By Zeinab Mohammed Salih.
New York, 8 November 2017:
Three Libyan war crimes suspects, including Qaddafi’s son Saif Al-Islam and Saiqa Special Forces major Mahmoud Warfali have not been handed over to the International Criminal Court (ICC) despite warrants for their arrest, the court’s chief prosecutor told the UN Security Council today.
Fatou Bensouda said that Libyan National Army (LNA) commander Khalifa Hafter needed to prove his good faith by handing over Warfali, who is accused of murders that were recorded in seven gruesome pieces of footage and widely distributed on social media.
This August, the ICC issued a warrant for Warfali’s arrest. Bensouda said Hafter needed “to demonstrate, by concrete actions, respect for international justice by ensuring Mr Al-Warfali’s immediate transfer to the Libyan authorities so that he may be surrendered to the court [the ICC] without delay.”
The LNA had responded to the ICC warrant by saying that, on Hafter’s orders, Warfali was already under arrest and being investigated. This, the ICC later said it had reason to doubt. Bensouda reported to the Security Council today that it was possible that Warfali was still active in the LNA.
Besides Warfali, Bensouda said that the ICC still wanted the surrender of Saif Al-Islam and Al-Tuhamy Mohamed Khaled, once head of Qaddafi’s internal security agency, to face war crimes charges. Saif has in fact already been tried in absentia in a Tripoli court, found guilty and been sentenced to death. However, this June he was released by the Zintanis who had captured him during the Revolution. He is now said to be living in Wirshefana, west of Tripoli but suffering from depression.
In a curious contradiction, Bensouda has always demanded that Saif be handed over for trial in the Hague because she insisted he could not receive a fair trial in Libya. However with Abdullah Senussi, who was indicted by the ICC along with Saif and Qaddafi himself in 2011, Bensouda agreed that the dictator’s intelligence chief and main enforcer could be given a fair trial in Libya. Senussi’s lawyers appealed unsuccessfully that he should only be prosecuted in the Hague. As it was, Senussi was tried along with Saif (who appeared initially by video link from Zintan and then not at all) and he too was found guilty and sentenced to death.
Bensouda today told the Security Council that she was gravely concerned at reports in recent months of more unlawful killings, including the execution of prisoners, kidnappings, torture and prolonged detentions without trial.

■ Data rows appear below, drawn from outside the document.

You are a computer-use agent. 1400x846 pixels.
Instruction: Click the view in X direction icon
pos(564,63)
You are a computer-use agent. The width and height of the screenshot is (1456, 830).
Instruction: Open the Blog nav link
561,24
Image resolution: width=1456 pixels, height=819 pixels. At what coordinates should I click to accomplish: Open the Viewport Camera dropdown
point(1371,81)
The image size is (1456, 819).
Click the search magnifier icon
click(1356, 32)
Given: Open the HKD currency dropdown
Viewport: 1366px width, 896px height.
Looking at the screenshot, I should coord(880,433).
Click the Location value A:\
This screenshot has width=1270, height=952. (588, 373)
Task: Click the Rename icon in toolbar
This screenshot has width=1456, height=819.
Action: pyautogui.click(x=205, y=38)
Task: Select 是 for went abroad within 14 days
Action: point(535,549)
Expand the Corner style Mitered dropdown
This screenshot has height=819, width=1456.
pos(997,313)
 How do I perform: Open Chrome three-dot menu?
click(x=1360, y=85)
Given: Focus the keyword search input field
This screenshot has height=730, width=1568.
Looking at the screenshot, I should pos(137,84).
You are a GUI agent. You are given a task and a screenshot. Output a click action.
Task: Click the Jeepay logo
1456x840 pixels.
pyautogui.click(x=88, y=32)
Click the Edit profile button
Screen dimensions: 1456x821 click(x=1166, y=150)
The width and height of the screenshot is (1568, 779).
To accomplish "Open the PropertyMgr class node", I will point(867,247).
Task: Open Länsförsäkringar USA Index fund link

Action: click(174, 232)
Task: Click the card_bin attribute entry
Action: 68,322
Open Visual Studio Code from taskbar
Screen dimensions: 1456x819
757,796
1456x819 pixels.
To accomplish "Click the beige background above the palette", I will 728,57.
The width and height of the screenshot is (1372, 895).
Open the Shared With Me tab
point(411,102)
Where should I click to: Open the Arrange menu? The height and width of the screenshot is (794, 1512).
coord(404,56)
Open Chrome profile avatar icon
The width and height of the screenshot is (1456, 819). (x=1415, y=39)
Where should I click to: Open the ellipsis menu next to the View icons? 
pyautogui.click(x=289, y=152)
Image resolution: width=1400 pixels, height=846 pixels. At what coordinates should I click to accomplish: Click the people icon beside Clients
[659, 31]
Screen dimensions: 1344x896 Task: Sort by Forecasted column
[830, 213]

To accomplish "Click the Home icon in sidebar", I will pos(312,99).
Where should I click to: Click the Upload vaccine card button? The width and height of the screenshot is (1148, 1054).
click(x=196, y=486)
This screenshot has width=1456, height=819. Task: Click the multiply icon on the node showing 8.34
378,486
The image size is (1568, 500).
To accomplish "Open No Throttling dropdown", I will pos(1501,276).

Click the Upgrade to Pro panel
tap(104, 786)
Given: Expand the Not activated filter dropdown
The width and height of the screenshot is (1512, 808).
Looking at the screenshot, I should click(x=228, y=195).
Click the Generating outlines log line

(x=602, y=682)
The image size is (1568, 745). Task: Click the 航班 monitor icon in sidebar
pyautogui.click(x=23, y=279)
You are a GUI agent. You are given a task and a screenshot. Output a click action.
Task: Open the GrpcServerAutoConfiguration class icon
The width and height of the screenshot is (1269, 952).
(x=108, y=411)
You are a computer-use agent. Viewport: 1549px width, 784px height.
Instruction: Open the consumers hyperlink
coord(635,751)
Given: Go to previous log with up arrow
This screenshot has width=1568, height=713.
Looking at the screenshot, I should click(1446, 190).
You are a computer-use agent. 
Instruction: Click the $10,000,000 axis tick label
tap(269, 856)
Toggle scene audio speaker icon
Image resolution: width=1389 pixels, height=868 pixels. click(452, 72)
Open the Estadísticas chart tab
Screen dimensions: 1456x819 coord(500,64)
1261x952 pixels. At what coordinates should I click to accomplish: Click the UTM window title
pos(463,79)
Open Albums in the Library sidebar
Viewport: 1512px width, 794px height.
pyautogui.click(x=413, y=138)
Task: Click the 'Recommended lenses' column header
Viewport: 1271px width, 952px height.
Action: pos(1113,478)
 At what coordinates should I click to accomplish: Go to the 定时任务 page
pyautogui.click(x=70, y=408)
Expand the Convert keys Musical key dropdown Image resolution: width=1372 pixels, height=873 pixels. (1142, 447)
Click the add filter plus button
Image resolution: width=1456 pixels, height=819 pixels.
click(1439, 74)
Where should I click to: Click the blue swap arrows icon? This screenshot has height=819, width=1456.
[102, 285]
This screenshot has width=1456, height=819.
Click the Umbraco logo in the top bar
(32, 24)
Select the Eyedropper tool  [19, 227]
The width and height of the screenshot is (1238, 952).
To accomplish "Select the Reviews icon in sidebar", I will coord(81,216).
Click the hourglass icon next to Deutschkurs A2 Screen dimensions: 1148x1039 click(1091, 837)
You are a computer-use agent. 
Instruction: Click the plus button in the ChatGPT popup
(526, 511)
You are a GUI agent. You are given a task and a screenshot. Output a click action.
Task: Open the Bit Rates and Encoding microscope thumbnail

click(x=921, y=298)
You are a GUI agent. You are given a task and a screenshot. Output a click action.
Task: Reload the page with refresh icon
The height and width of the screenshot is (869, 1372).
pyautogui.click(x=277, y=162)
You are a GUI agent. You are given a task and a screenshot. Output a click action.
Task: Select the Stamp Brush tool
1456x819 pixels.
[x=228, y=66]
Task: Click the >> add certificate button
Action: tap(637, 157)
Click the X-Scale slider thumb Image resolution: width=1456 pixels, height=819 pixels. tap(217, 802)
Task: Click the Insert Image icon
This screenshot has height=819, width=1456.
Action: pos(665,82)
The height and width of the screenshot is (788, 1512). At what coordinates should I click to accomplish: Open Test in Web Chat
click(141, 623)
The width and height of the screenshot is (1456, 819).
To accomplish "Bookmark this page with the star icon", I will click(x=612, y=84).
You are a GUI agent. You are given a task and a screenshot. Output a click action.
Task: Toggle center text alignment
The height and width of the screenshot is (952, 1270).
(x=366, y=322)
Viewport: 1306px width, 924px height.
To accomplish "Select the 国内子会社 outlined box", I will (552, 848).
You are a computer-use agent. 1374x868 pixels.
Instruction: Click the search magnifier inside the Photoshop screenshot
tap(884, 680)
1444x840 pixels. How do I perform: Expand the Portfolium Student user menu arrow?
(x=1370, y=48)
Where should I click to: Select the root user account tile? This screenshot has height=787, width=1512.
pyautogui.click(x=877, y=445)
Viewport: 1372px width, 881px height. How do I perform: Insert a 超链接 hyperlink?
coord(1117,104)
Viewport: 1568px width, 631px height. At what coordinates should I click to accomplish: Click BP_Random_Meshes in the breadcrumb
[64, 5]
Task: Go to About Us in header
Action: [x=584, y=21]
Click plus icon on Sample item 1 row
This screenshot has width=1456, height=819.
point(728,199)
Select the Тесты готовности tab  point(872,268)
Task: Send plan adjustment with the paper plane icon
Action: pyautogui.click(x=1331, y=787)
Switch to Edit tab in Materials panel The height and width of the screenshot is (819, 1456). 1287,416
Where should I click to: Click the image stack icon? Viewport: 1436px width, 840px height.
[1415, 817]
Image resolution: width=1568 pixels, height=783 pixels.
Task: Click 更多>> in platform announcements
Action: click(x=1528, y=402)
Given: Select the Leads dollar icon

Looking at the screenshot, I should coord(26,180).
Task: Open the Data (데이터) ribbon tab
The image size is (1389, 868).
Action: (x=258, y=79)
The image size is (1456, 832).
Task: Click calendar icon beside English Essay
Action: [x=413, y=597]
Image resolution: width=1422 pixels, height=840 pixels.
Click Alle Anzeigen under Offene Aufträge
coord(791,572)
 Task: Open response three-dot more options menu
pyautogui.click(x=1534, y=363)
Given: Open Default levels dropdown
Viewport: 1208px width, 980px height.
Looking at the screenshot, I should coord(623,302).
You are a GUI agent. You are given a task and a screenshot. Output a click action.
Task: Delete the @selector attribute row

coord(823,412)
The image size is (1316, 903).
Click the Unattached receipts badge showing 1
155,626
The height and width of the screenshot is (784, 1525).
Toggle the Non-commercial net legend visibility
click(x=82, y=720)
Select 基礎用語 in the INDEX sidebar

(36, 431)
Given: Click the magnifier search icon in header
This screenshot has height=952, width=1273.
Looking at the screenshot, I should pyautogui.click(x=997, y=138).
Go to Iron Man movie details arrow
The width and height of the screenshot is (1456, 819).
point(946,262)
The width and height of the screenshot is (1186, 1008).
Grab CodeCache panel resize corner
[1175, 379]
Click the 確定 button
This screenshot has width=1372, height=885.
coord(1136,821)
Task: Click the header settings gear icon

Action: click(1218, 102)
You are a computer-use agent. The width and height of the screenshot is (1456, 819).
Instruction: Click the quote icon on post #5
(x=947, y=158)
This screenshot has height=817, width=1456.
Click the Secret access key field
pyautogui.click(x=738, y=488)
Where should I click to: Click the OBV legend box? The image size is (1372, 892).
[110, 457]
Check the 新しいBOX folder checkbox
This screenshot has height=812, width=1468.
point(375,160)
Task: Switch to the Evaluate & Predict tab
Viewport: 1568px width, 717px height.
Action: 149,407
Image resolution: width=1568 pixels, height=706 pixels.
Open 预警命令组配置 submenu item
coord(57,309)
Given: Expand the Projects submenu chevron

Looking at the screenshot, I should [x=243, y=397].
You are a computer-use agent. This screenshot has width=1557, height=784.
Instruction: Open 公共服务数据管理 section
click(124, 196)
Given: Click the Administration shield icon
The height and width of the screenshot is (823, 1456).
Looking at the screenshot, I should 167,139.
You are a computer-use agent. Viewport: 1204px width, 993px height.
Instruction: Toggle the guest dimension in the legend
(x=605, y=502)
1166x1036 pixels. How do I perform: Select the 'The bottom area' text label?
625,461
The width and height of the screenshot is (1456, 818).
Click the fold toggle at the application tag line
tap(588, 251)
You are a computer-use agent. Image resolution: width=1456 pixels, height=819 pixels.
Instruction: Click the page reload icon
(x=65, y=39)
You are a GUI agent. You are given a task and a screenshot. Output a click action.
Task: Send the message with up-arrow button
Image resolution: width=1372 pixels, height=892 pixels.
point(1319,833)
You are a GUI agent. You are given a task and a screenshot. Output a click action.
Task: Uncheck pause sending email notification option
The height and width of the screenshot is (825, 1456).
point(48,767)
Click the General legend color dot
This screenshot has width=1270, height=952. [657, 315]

She also mentioned the imprisonment, torture, rape and other ill-treatment of migrants in official and unofficial camps.
She further noted the discovery last month of the hand-cuffed bodies of 36 men outside Al-Abyar which showed signs of torture and had been shot in the head. Bensouda went on to condemn the air strikes in Derna in which at least 12 women and children had been killed.
However, she warned the Security Council, which is currently chaired by Italy, that she faced major problems in pursuing Libyan war criminals. On top of the lack of security, which made it impossible for her investigators to operate in Libya itself, Bensouda once again complained of lack of money. She insisted the “modest financial resources which must be spread across all situations currently [being] investigated by my office must be increased”. She promised however that next year she would make Libya a priority.
“ “I, along with my team” she said, “are determined to fulfil the responsibility entrusted to my office by the Rome Statute vis-a-vis Libya, following the council’s referral pursuant to resolution 1970”.